**Description of the task**
Beginning with the line that includes "Instruction: Open the app grid menu icon" and ending with the last line, print the records exactly, leaving every picture out.

══════════════════════════════

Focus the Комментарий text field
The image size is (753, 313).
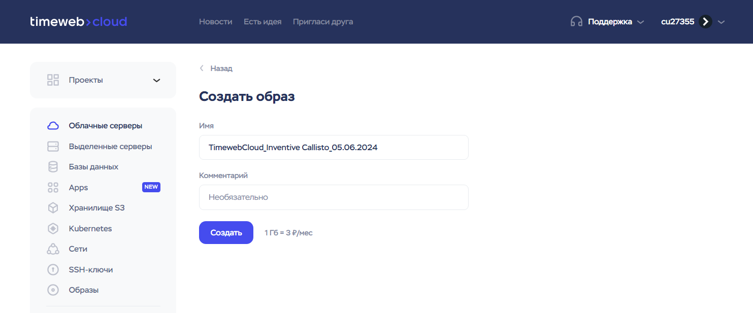click(334, 197)
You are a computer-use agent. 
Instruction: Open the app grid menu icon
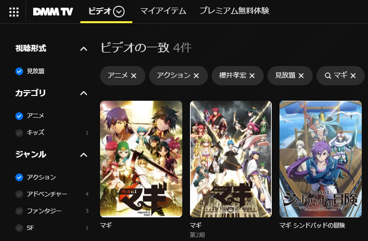pos(14,12)
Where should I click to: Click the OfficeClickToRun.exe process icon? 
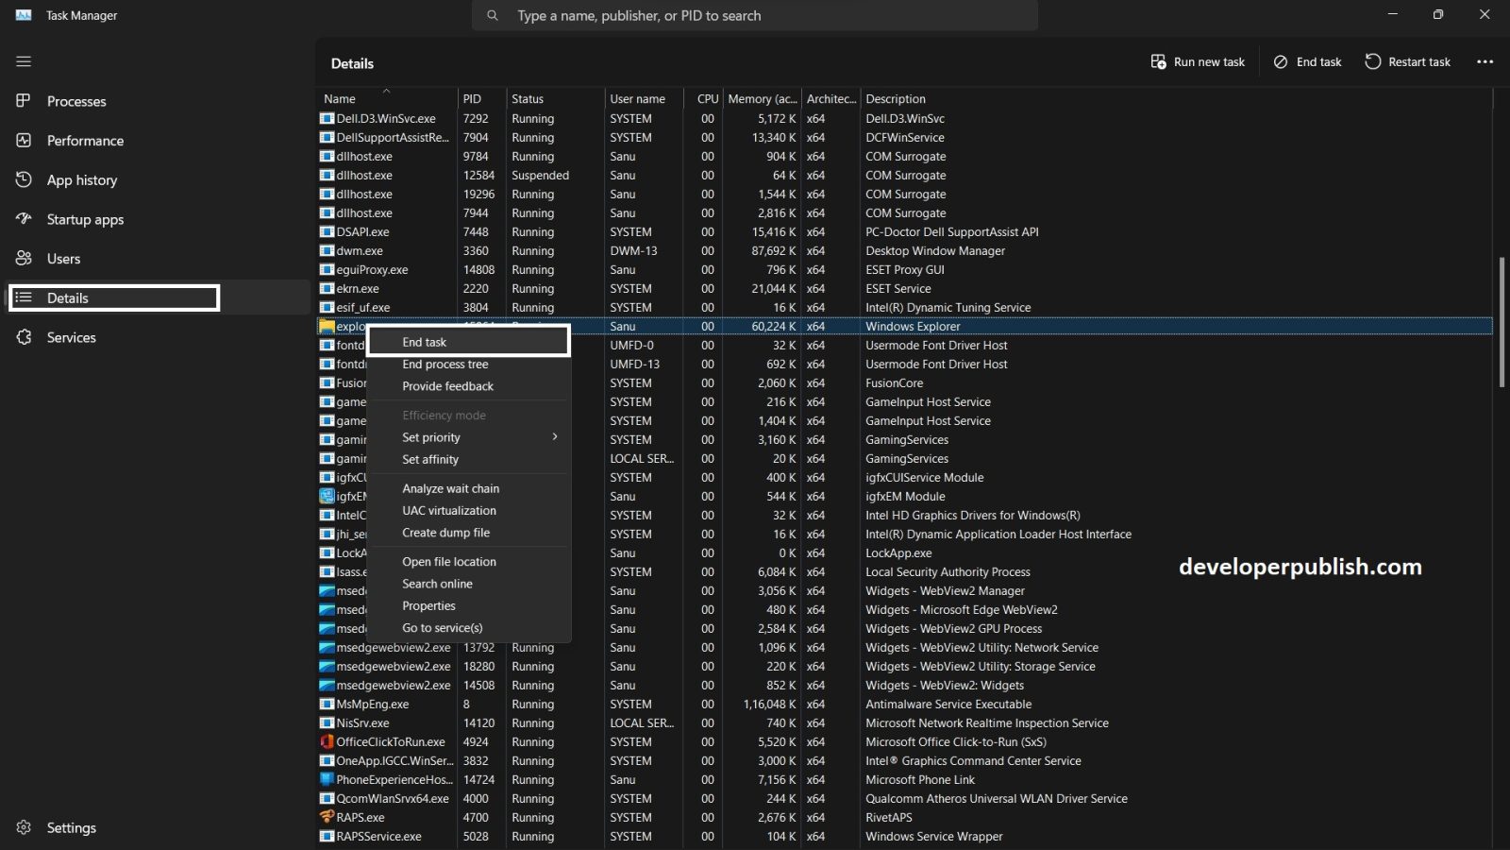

══════════════════════════════

**Answer to this task**
Instruction: Open the app grid menu icon
pos(14,12)
Where should I click to: Click the OfficeClickToRun.exe process icon? 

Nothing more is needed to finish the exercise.